A financial services company with three SQL Server 2014 instances (total 1.2TB) running in their own datacenter. Hardware was end-of-life, SQL Server 2014 extended support was expiring, and they wanted to eliminate datacenter costs. We ran Azure Database Migration Service assessments against all three instances, identified 14 compatibility issues (mostly deprecated syntax and cross-database queries), remediated the application code, and migrated to Azure SQL Managed Instance using online migration with log replay for near-zero downtime cutover. Post-migration: implemented geo-replication for DR, configured Azure Defender for SQL threat detection, and set up automated performance recommendations. Monthly infrastructure cost went from $8,500 (hardware amortization + datacenter fees + DBA time for patching) to $4,200 (Managed Instance Business Critical tier with reserved capacity pricing). More importantly, they eliminated the patching burden and gained automatic backups with 35-day point-in-time recovery.
An enterprise with 120+ SSIS packages running on a dedicated SQL Server Integration Services server. Packages handled everything from flat-file imports and FTP pulls to complex data warehouse loading with slowly changing dimensions. Moving to Azure meant the on-premise SSIS server had to go. We categorized the packages: 40 were simple source-to-destination loads that converted directly to ADF Copy Activities with minimal effort. 55 were complex transformations that we rebuilt as ADF Data Flows (the Spark-based transformation engine). 25 used custom Script Tasks with .NET code that had no direct ADF equivalent — for these we deployed Azure-SSIS Integration Runtime, which runs actual SSIS packages in the cloud without modification. The hybrid approach (native ADF + Azure-SSIS IR for the complex packages) was pragmatic: it eliminated the on-premise server while avoiding a 6-month rewrite of legacy .NET transformation logic.

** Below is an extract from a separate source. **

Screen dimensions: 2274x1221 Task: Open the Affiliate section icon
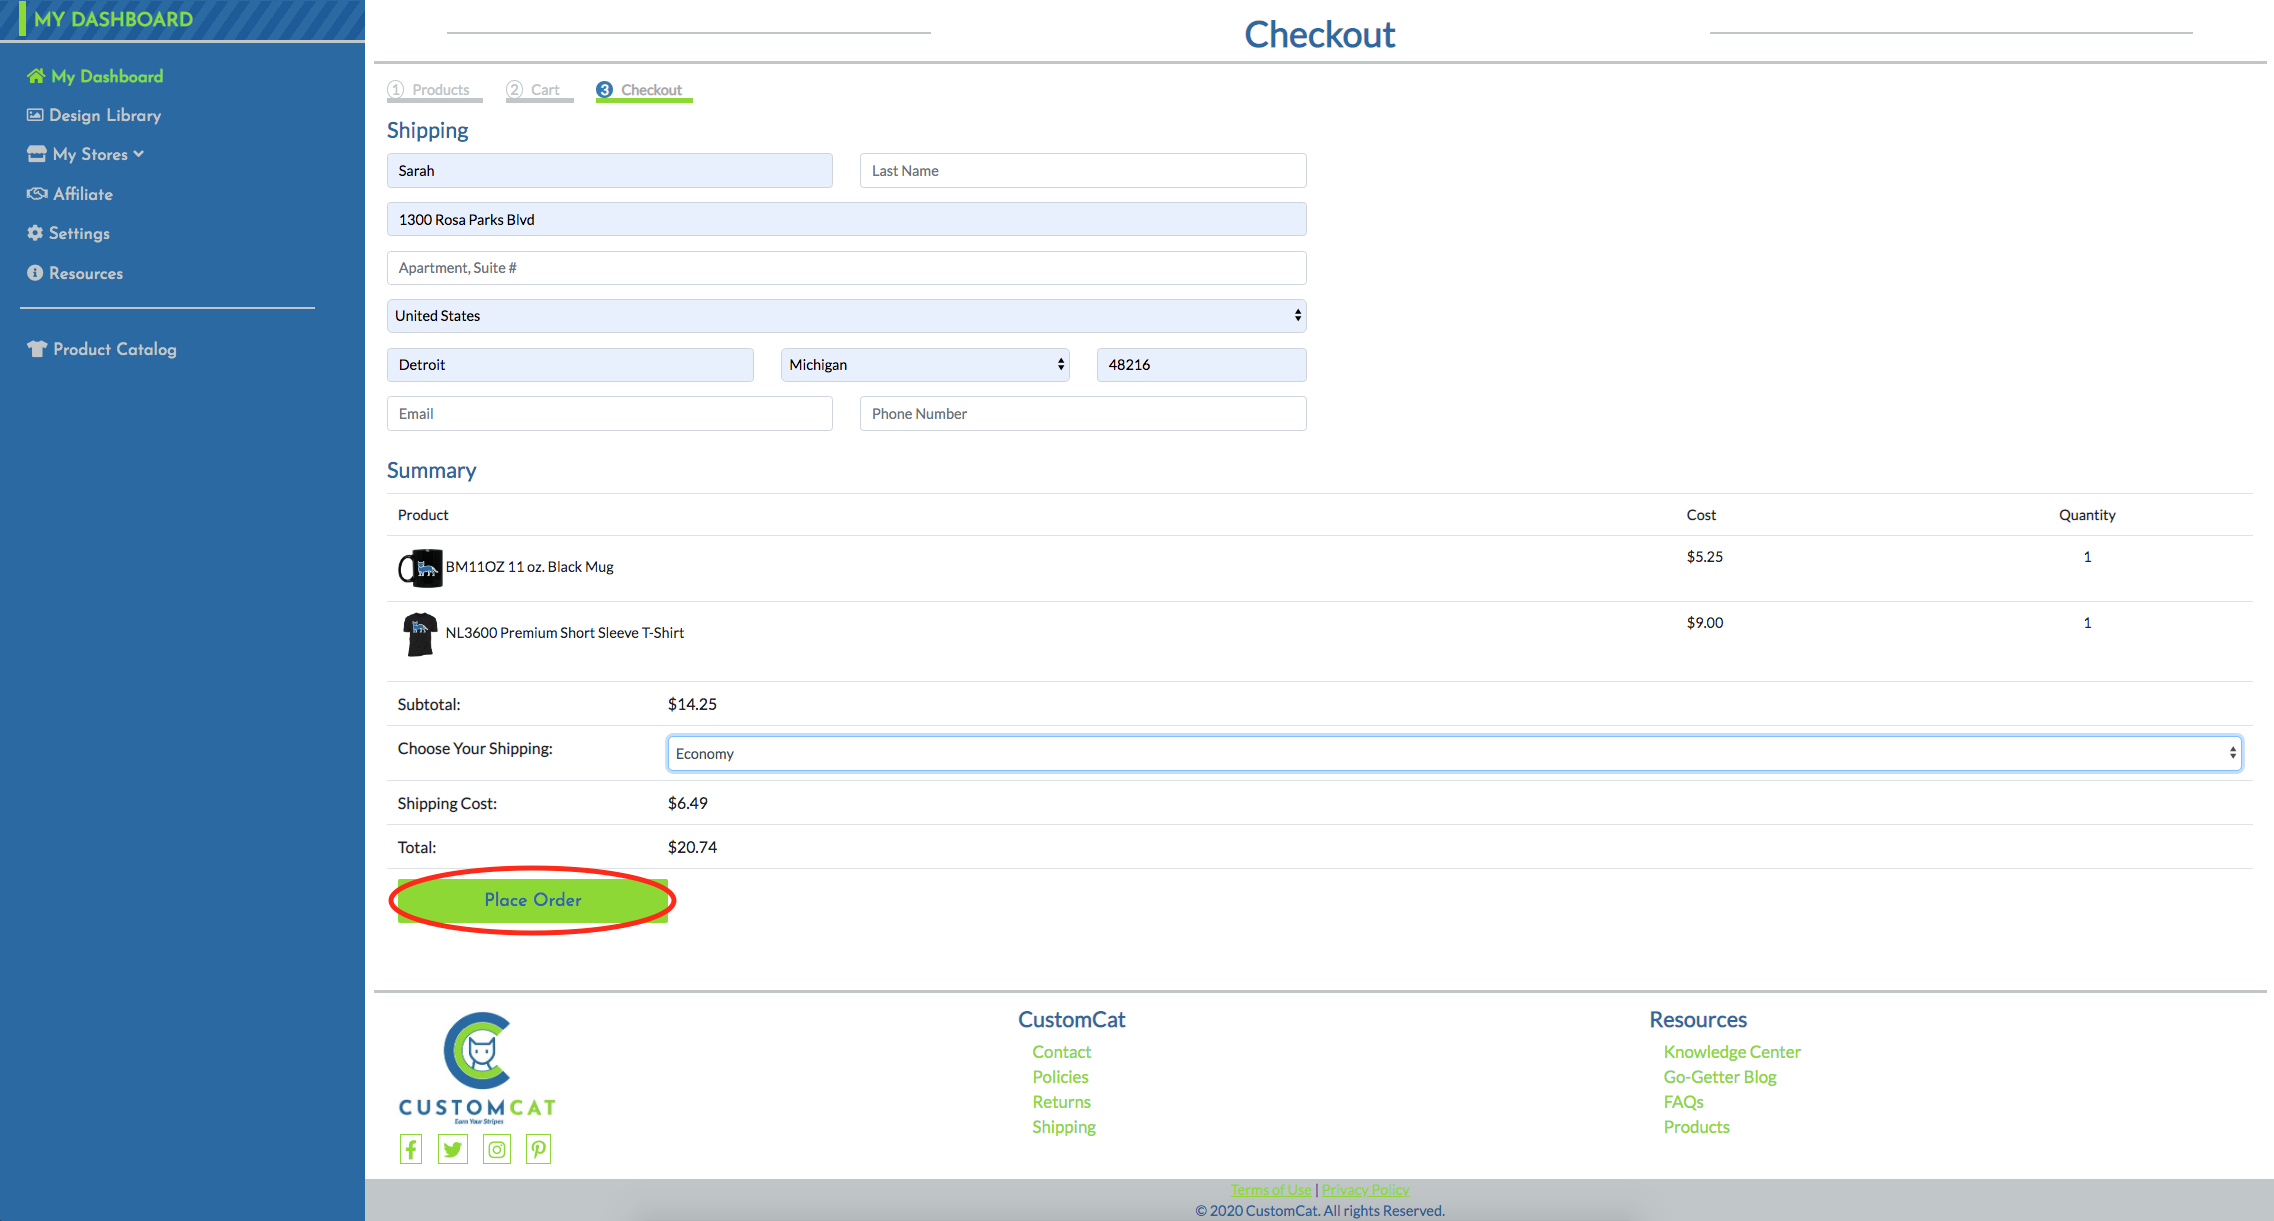coord(36,193)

A healthcare organization running patient records and billing on SQL Server 2019 with no high availability — a single server with nightly full backups to a network share. Any server failure meant up to 24 hours of data loss and 4-8 hours of recovery time. We deployed a two-node Always On Availability Group with synchronous commit for zero data loss automatic failover, plus an asynchronous replica in a secondary datacenter for disaster recovery. Configured a cloud witness in Azure for quorum, set up the AG listener so the application connection string did not need to change, and offloaded reporting workloads to the read-only secondary replica — which also resolved the locking contention that had been slowing down the billing application during report generation. RPO went from 24 hours to zero. RTO went from 4-8 hours to under 30 seconds for automatic failover.